The crackdown on rogue file-sharing and online storage site Megaupload intensified with the Feds announcing that the hosting providers of Megaupload will begin deleting files of at least 50 million users starting Thursday, Feb. 2.
Two third-party hosting service providers - Carpathia Hosting Inc. and Cogent Communications Group Inc - might start deleting Megaupload files starting on February 2, according to new filings by the U.S. Attorney's Office for Eastern District of Virginia.
According to the government's letters issued to Megaupload lawyers, they have reviewed concerned Megaupload files hosted by the two companies and have copied some of its data.
The execution of those search warrants [on the servers] has now been completed, the government's letter said. The United States copied selected Mega Servers and copied selected data from some of the other Mega Servers, but did not remove any of the Mega Servers from the premises.
Now that the United States has completed execution of its search warrants, the United States has no continuing right to access the Mega Servers. The Mega Servers are not in the actual or constructive custody or control of the United States, but remain at the premises controlled by, and currently under the control of, Carpathia and Cogent. Should the defendants wish to obtain independent access to the Mega Servers, or coordinate third-party access to data housed on Mega Servers, that issue must be resolved directly with Cogent or Carpathia.

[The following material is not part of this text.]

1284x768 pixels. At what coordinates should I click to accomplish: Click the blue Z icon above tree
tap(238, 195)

It is our understanding that the hosting companies may begin deleting the contents of the servers beginning as early as February 2, 2012.

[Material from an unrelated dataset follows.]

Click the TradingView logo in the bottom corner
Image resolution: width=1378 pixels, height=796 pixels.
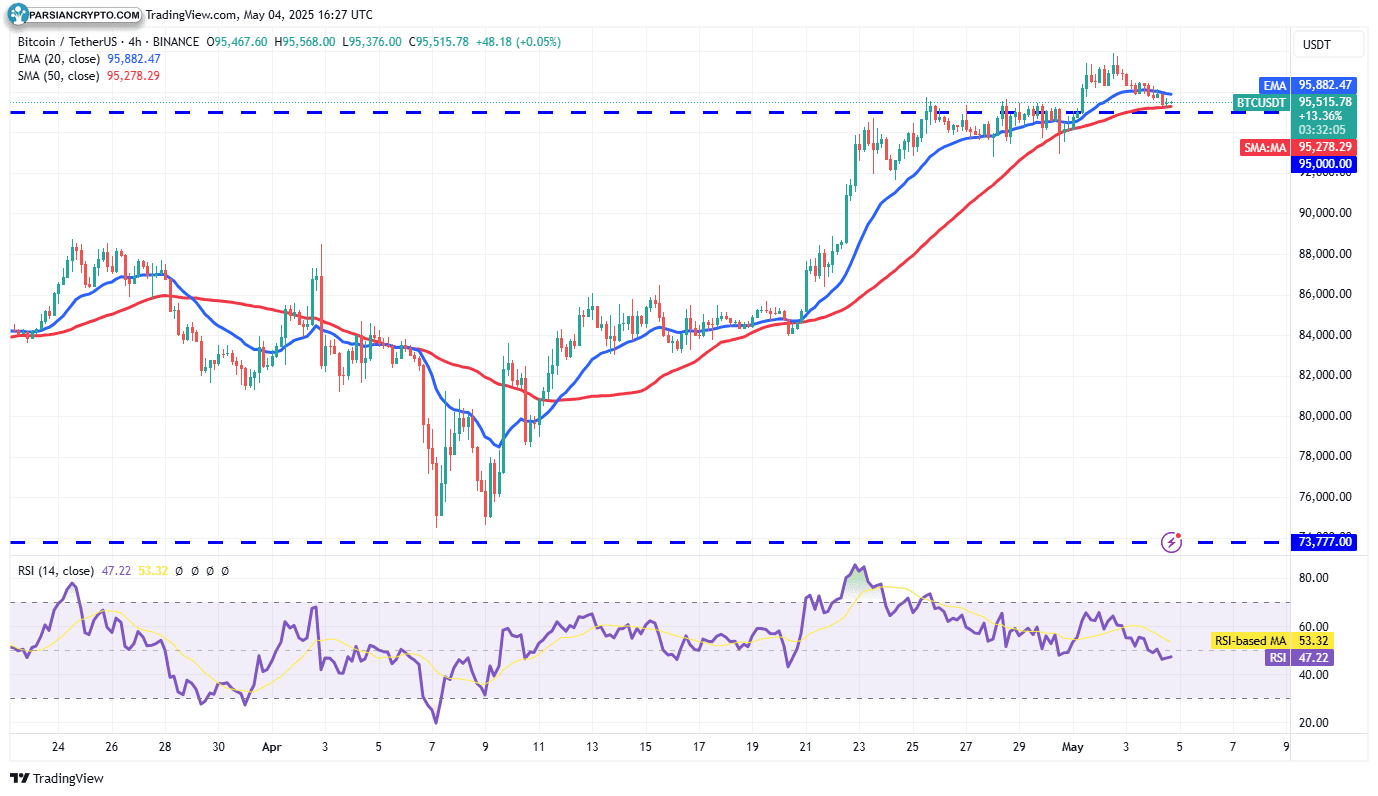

However, Slashgear reported a Megaupload spokesman as saying, Carpathia Hosting does not have, and has never had, access to the content on MegaUpload servers.
In what is being billed as the largest criminal copyright crackdown, U.S. Authorities had shut down Megaupload on Jan. 19 and had indicted several individuals and entities, including its founder Kim Dotcom, for several federal crime charges ranging from conspiracy and racketeering to copyright infringement and money laundering.

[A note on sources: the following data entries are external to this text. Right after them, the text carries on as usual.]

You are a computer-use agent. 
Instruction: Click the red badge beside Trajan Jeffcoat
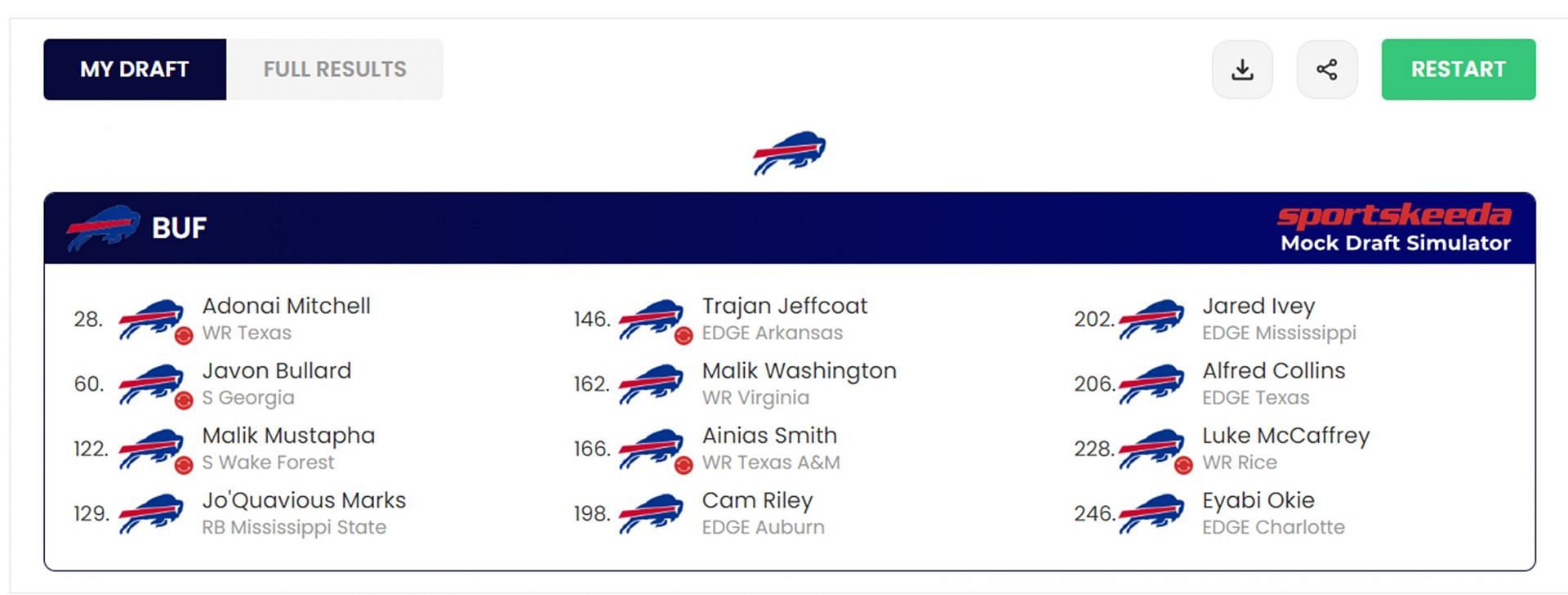(684, 335)
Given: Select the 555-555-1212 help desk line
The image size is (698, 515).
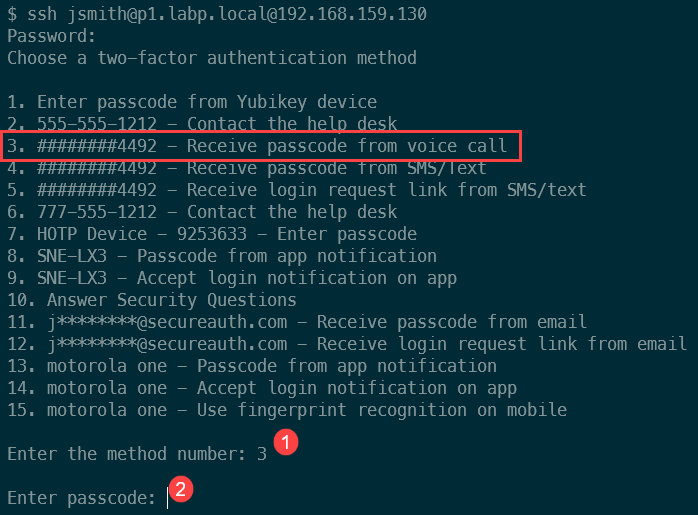Looking at the screenshot, I should (x=202, y=124).
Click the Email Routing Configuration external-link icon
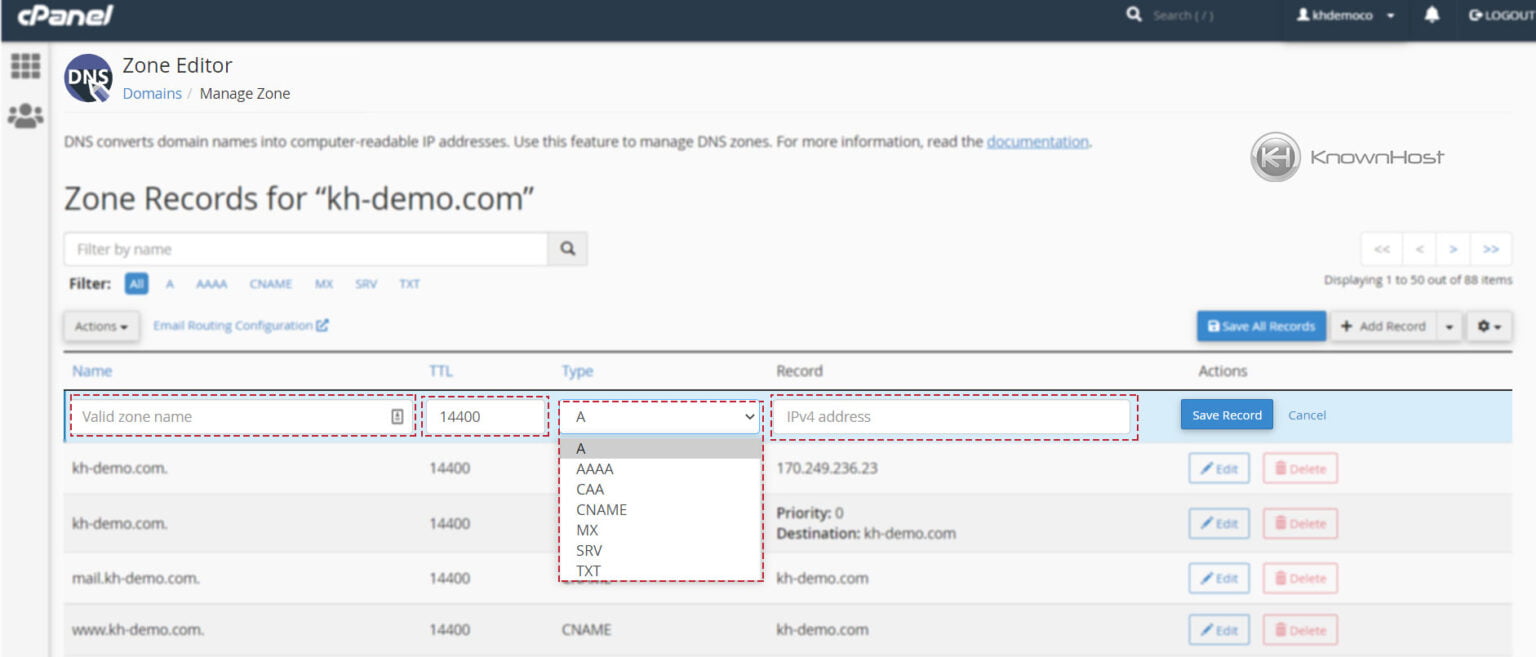Viewport: 1536px width, 657px height. coord(323,324)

Ever since the government had frozen Megaupload assets,the site was unable to pay its hosting service providers, who are now threatening to delete its data.
Though Megaupload is based in Hong Kong, some of its leased servers are in Virginia in which U.S. authorities has access to take down during the Megaupload crackdown.
Megfaupload laywers: Cautiously Optimistic
Megaupload lawyers said wiping out the data files will make it difficult for them to defend the case against the charges. However, they have not lost hope yet.
We're cautiously optimistic at this point that because the United States, as well as Megaupload, should have a common desire to protect consumers, that this type of agreement will get done, said Ira Rothken, an attorney for MegaUpload, according to The Associated Press. Rothken said the threatened data is important for building Megaupload's defense.
However, there's no doubt that the announcement by the Feds will whip up a panic among Megaupload's 50 million-odd users. No doubt, the Feds' action will leave Internet pirates stranded. But it will also affect millions of users, who not only have uploaded legitimate files but also those who have used Megaupload's cyberlocker service to store and access their family photos, personal document and video with innocent motive.
Currently, discussions are reportedly underway between the prosecutors and the two hosting companies to retain the Megaupload data. However, as the search warrants used to initially seize Megaupload are no longer valid, both Cogent and Carpathia need to be paid if they are to preserve the data in their servers.
And, if Megaupload can't pay the hosting companies, it is up to the Feds, who have access to Megaupload's frozen assests, to pay them. In this regard, the Feds have to move fast or they risk being sued by legitimate users, who have uploaded non-infringing data on Megaupload. A lawsuit could be filed, claiming that users, who had been using the file-storage service for legitimate reasons, were unfairly denied access to their personal files due to the Feds' actions.
We of course would like to think the United States and Megaupload would both be united in trying to avoid such a consumer protection calamity whereby innocent consumers could permanently lose access to everything from word processing files to family photos and many other things that could never practically be considered infringing, TorrentFreak quoted one of MegaUpload's lawyers as saying.
Indeed, users' concerns are growing more and more. Once Megaupload was the 13th most visited Internet site.
The impact of the Megaupload crackdown has also spread out to other cloud-based storage and file-sharing companies as some companies like FileSonic and Uploaded.to have started changing their policies such as deleting files, blocking file-sharing, or cutting off access to U.S.-based users.
Currently Megaupload founder Kim Dotcom is languishing in New Zealand jail after pleading not guilty to the charges. He was denied bail last week and is awaiting U.S. extradition.